→ **EXERCISE BRIEF**
Below are records. Transcribe exactly the lines from the one that contains "Image resolution: width=800" through the last line, leaving any pictures out.

→ **Dataset entries**
--------------------
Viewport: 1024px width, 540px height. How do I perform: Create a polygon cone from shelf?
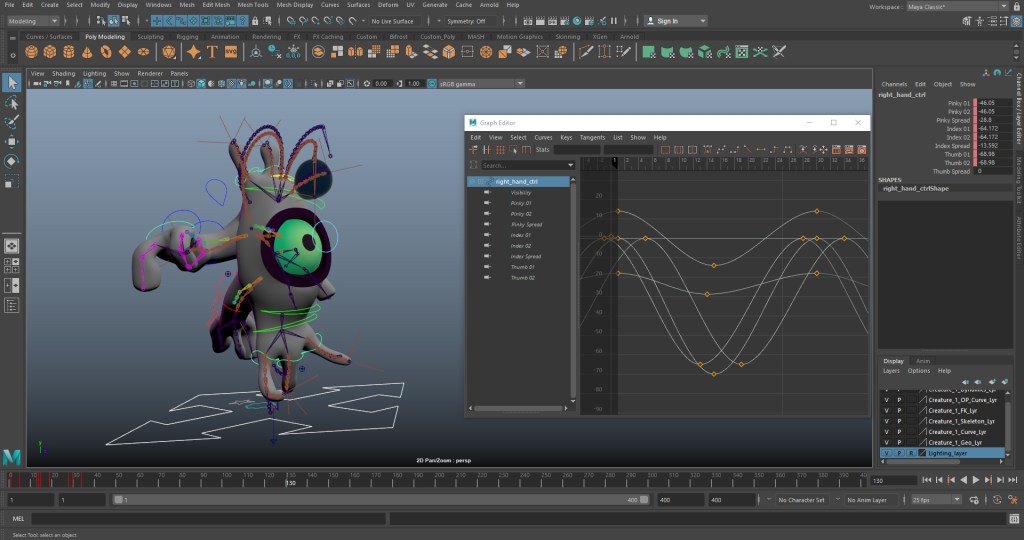pyautogui.click(x=87, y=52)
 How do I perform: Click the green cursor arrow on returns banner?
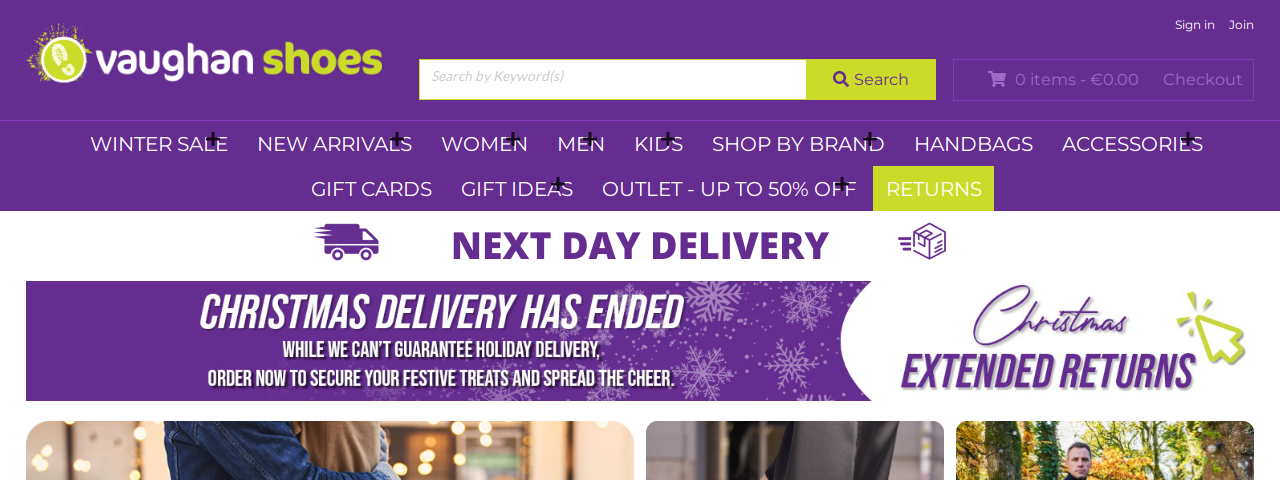(x=1211, y=327)
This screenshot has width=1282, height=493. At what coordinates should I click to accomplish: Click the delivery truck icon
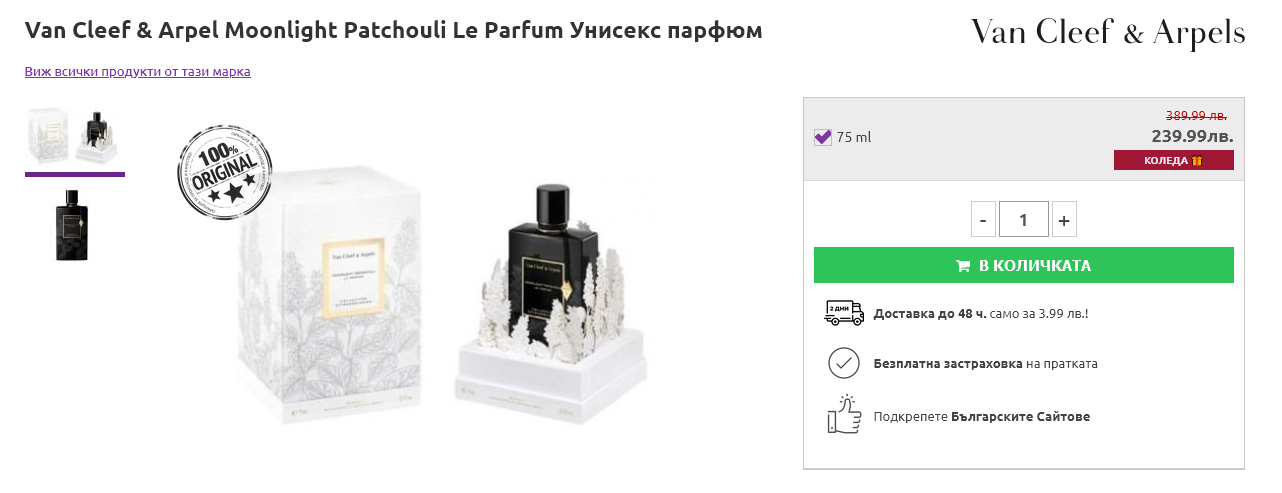pos(844,312)
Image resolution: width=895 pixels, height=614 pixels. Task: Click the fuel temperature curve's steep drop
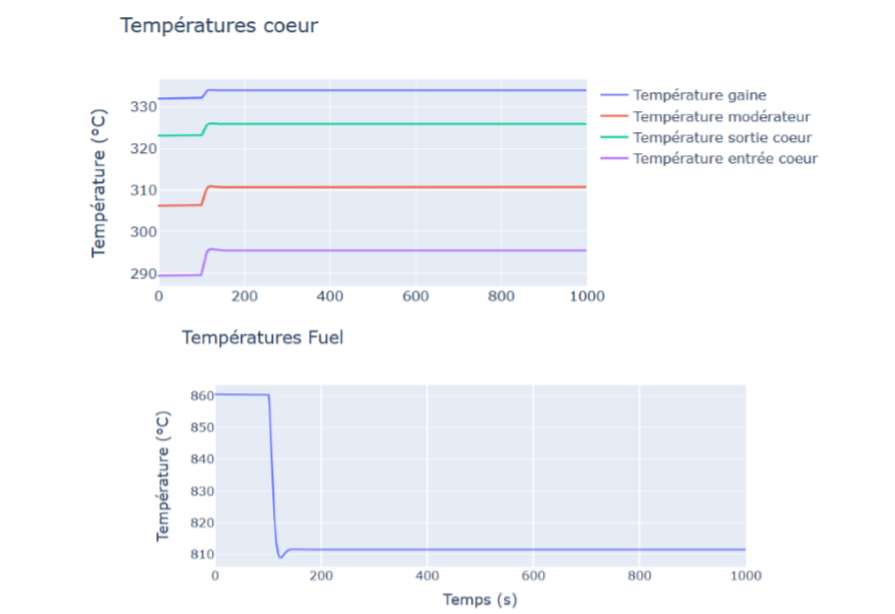click(x=273, y=470)
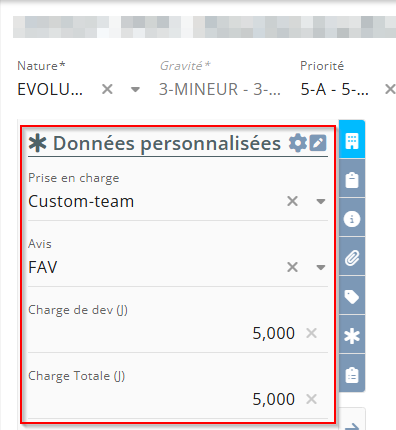Open the clipboard sidebar tab
This screenshot has width=396, height=430.
(x=352, y=179)
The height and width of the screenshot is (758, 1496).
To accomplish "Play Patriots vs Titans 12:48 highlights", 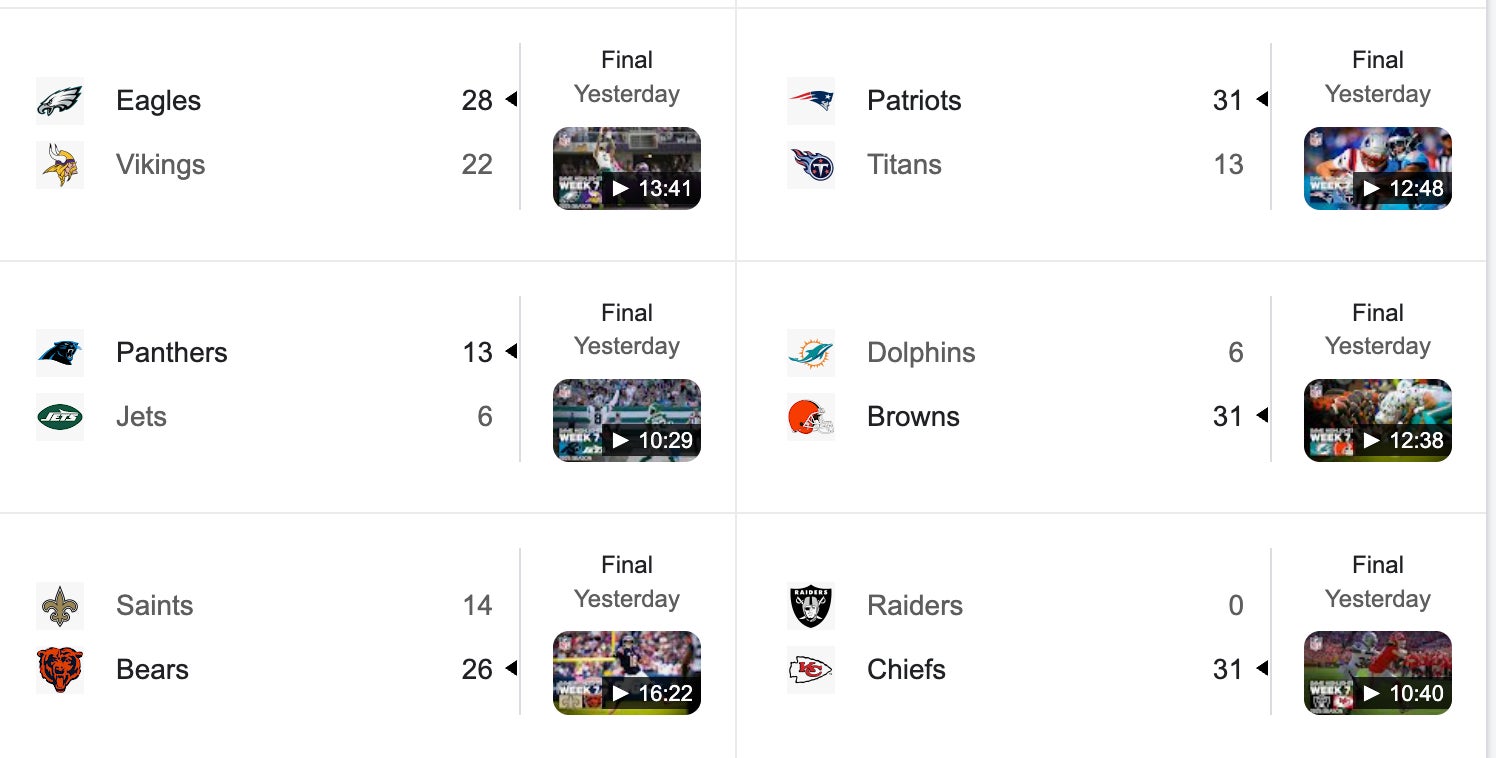I will click(x=1378, y=168).
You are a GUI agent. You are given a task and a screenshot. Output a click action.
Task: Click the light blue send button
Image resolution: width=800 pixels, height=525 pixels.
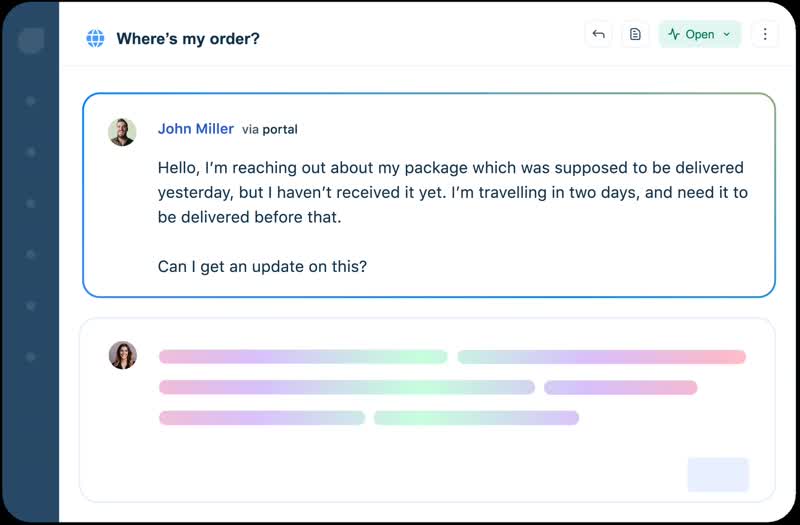click(x=718, y=474)
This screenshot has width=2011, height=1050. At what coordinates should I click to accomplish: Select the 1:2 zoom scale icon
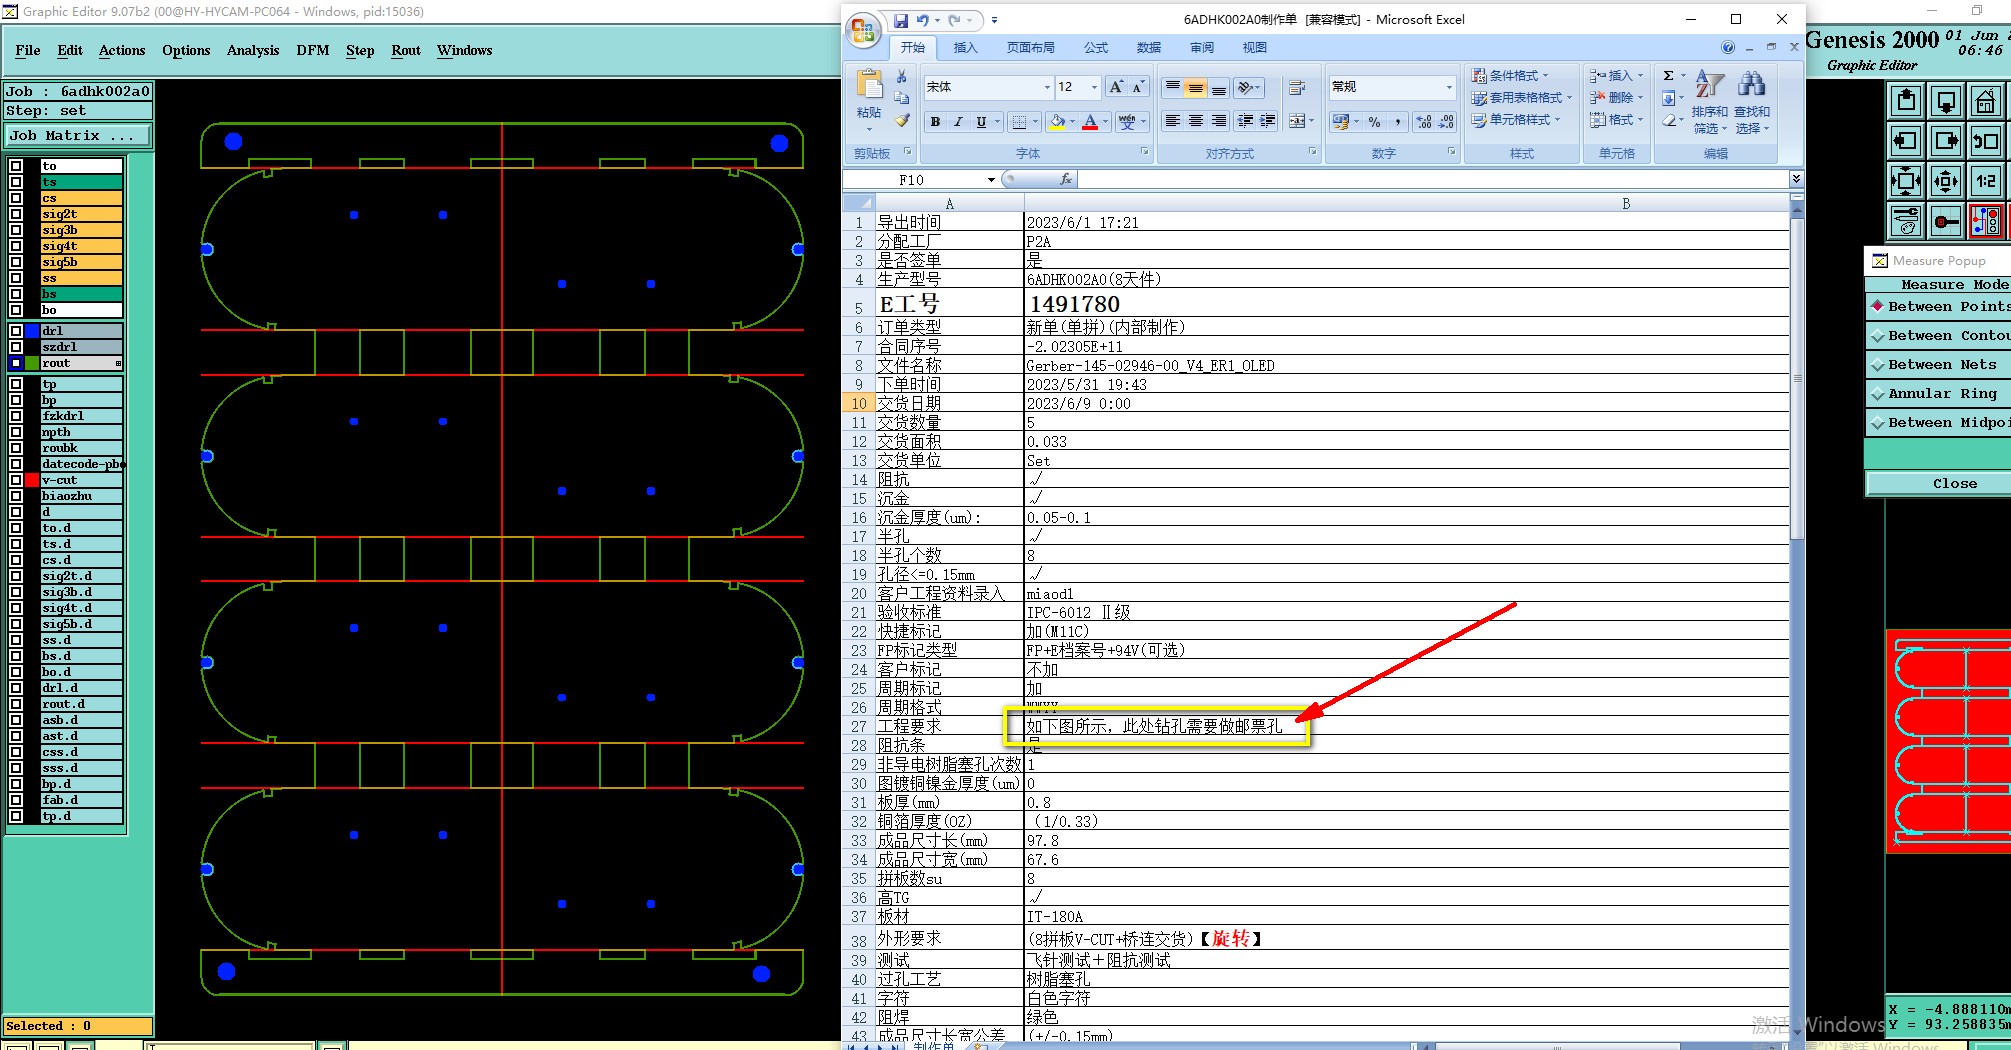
--------------------
→ **ANSWER SECTION**
Image resolution: width=800 pixels, height=525 pixels.
click(x=718, y=474)
This screenshot has width=2011, height=1050. At what coordinates should I click to accomplish: Select the 1:2 zoom scale icon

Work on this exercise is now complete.